WHAT YOU WILL DO >> Convert the entries below into a Markdown table with the columns "Row" and "Entry line," beginning with the line that contains "At what coordinates should I click to accomplish: Switch" and continuing through the line that contains "coord(282,46)", both included. Number each row and omit blank lines.

DATASET EXCERPTS >>
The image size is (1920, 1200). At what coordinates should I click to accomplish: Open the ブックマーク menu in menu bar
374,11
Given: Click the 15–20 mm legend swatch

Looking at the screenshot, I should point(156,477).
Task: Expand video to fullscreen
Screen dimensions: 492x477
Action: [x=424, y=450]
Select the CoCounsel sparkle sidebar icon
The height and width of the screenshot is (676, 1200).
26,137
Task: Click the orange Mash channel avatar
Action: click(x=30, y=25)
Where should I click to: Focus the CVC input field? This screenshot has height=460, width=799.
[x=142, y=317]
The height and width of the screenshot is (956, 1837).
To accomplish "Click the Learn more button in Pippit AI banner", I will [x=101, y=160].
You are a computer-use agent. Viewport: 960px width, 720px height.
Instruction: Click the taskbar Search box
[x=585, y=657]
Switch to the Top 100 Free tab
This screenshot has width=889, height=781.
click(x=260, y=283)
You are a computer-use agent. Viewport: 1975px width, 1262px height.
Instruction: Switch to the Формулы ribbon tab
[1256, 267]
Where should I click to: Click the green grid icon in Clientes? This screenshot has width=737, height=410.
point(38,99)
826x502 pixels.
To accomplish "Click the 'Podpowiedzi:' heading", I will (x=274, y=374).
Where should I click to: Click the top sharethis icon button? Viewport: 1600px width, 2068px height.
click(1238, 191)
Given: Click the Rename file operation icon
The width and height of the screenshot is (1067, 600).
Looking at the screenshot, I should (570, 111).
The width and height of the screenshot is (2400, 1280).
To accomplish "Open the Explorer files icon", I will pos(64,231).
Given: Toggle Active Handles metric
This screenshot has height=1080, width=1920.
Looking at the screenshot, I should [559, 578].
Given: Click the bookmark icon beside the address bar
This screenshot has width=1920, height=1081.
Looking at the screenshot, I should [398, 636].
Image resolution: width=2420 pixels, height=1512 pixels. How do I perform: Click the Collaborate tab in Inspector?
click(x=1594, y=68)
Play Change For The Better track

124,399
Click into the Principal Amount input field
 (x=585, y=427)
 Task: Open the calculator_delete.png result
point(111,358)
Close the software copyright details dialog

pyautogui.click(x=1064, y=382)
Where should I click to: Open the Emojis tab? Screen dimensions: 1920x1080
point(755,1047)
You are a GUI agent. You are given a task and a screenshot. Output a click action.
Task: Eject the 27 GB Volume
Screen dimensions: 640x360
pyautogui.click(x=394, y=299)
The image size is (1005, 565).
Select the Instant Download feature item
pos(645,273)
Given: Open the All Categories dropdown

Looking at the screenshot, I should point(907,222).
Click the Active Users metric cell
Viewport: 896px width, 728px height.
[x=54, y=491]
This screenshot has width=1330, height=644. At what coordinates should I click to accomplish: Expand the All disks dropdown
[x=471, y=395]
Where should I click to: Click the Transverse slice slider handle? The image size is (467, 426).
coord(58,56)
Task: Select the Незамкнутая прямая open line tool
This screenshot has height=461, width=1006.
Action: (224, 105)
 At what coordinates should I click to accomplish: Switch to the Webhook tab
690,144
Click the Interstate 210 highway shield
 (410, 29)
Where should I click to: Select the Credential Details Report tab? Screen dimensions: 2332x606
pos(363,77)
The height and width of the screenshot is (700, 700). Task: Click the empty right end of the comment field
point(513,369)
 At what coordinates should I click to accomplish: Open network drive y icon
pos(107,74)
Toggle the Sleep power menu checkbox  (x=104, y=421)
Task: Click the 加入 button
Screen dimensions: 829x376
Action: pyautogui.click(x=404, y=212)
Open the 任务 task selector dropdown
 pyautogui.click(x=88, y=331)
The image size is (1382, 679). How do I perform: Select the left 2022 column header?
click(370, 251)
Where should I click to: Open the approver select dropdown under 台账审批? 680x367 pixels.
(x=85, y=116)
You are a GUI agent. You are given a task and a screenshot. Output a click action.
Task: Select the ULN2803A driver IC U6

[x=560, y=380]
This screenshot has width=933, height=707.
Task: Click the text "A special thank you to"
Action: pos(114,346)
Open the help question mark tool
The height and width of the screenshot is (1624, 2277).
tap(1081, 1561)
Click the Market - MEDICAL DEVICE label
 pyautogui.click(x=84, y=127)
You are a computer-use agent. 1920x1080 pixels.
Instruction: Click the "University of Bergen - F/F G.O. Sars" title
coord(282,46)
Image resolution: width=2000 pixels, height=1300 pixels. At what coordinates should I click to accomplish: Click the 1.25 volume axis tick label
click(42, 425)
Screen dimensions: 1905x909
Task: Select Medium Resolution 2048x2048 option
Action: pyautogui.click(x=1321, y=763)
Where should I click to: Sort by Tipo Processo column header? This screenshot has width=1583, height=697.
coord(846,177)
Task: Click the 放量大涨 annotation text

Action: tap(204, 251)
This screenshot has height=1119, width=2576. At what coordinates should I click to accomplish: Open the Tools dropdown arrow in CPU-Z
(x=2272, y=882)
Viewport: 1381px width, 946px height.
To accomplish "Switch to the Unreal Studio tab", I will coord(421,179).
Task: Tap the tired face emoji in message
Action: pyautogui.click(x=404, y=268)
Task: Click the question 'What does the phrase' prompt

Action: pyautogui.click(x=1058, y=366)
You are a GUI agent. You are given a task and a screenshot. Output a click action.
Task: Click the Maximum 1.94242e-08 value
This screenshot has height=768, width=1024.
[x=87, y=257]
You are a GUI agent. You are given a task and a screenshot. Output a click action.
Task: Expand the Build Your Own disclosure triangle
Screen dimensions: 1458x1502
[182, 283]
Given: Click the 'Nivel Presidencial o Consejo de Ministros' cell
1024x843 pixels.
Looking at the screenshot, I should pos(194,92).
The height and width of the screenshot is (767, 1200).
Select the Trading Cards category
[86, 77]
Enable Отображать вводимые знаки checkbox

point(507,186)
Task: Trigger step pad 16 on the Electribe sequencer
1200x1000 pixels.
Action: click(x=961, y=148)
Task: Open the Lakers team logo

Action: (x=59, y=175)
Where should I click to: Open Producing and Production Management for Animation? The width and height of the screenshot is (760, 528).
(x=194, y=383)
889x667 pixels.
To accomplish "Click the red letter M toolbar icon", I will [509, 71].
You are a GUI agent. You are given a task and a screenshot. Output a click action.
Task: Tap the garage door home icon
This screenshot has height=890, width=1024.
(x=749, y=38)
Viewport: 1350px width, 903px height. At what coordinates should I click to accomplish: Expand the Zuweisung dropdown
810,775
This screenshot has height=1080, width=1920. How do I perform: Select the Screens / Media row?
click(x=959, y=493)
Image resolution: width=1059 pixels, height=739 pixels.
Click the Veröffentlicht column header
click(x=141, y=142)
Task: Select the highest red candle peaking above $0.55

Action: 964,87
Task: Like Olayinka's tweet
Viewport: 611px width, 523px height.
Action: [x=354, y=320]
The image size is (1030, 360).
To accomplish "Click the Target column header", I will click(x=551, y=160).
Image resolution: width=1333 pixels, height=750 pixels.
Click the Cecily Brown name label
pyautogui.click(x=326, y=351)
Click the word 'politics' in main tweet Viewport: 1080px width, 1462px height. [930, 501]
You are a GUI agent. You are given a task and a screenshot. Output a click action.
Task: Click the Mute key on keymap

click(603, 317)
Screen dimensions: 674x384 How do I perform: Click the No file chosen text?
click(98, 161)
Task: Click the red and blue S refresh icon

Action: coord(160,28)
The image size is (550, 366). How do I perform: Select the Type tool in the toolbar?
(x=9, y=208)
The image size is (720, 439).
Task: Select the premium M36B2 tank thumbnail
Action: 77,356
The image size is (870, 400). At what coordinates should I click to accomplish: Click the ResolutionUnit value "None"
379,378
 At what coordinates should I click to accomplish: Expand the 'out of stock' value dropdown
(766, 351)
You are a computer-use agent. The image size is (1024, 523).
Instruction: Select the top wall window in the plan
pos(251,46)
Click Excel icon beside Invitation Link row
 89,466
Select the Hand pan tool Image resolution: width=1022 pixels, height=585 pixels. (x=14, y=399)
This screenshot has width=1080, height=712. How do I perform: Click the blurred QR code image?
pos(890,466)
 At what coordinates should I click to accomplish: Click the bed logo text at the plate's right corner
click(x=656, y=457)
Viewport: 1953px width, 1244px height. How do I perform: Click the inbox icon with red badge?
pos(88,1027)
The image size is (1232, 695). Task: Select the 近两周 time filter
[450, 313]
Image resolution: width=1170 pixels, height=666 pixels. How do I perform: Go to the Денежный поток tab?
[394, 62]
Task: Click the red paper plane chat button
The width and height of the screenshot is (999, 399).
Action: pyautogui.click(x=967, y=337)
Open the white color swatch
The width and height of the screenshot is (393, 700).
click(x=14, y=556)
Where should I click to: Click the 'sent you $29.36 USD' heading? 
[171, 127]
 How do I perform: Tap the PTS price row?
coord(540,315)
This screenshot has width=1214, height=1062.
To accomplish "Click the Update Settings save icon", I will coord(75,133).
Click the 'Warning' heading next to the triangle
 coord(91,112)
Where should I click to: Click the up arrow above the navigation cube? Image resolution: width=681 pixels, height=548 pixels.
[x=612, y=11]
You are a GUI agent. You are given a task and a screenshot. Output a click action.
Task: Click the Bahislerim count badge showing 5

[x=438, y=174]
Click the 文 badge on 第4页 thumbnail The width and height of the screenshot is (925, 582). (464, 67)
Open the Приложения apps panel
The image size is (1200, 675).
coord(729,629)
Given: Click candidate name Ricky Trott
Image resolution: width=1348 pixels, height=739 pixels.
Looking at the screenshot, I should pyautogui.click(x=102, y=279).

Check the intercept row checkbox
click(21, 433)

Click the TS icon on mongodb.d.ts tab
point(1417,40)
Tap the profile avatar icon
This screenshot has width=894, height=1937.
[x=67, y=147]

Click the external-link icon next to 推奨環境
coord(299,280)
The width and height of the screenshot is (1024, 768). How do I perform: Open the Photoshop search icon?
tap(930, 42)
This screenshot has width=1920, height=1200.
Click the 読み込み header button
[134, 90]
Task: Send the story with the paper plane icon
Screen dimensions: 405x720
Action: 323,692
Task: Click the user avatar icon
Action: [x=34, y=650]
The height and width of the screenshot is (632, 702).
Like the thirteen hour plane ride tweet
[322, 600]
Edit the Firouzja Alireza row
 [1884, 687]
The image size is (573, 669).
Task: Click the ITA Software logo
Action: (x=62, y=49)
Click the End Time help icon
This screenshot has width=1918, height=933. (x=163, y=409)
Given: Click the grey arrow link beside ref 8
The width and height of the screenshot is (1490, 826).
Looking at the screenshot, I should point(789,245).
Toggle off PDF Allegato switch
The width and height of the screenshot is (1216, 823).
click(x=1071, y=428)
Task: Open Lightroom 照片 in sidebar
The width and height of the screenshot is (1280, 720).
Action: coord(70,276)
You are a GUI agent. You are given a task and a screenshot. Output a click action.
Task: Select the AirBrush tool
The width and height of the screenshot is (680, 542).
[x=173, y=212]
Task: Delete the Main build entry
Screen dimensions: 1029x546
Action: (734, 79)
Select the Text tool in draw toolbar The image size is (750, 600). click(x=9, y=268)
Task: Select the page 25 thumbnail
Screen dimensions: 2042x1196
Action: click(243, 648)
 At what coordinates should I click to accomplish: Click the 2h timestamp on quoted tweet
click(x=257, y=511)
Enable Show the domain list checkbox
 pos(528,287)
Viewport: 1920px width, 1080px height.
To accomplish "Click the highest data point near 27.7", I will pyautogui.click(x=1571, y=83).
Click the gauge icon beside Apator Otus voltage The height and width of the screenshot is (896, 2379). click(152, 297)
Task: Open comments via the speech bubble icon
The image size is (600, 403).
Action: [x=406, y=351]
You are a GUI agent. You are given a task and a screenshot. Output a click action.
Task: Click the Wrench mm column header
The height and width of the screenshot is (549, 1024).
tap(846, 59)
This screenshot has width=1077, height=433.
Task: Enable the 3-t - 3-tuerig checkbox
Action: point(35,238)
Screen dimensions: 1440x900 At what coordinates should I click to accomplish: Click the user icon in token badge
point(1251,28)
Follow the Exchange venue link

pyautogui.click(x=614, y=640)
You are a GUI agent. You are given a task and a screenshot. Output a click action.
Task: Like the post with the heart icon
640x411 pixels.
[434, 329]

THE ANSWER >>
| Row | Entry line |
|---|---|
| 1 |  At what coordinates should I click to accomplish: Switch to the Webhook tab |
| 2 | 690,144 |
| 3 | Click the Interstate 210 highway shield |
| 4 |  (410, 29) |
| 5 | Where should I click to: Select the Credential Details Report tab? Screen dimensions: 2332x606 |
| 6 | pos(363,77) |
| 7 | The height and width of the screenshot is (700, 700). Task: Click the empty right end of the comment field |
| 8 | point(513,369) |
| 9 |  At what coordinates should I click to accomplish: Open network drive y icon |
| 10 | pos(107,74) |
| 11 | Toggle the Sleep power menu checkbox  (x=104, y=421) |
| 12 | Task: Click the 加入 button |
| 13 | Screen dimensions: 829x376 |
| 14 | Action: pyautogui.click(x=404, y=212) |
| 15 | Open the 任务 task selector dropdown |
| 16 |  pyautogui.click(x=88, y=331) |
| 17 | The image size is (1382, 679). How do I perform: Select the left 2022 column header? |
| 18 | click(370, 251) |
| 19 | Where should I click to: Open the approver select dropdown under 台账审批? 680x367 pixels. |
| 20 | (x=85, y=116) |
| 21 | You are a GUI agent. You are given a task and a screenshot. Output a click action. |
| 22 | Task: Select the ULN2803A driver IC U6 |
| 23 | [x=560, y=380] |
| 24 | This screenshot has width=933, height=707. |
| 25 | Task: Click the text "A special thank you to" |
| 26 | Action: pos(114,346) |
| 27 | Open the help question mark tool |
| 28 | The height and width of the screenshot is (1624, 2277). |
| 29 | tap(1081, 1561) |
| 30 | Click the Market - MEDICAL DEVICE label |
| 31 |  pyautogui.click(x=84, y=127) |
| 32 | You are a computer-use agent. 1920x1080 pixels. |
| 33 | Instruction: Click the "University of Bergen - F/F G.O. Sars" title |
| 34 | coord(282,46) |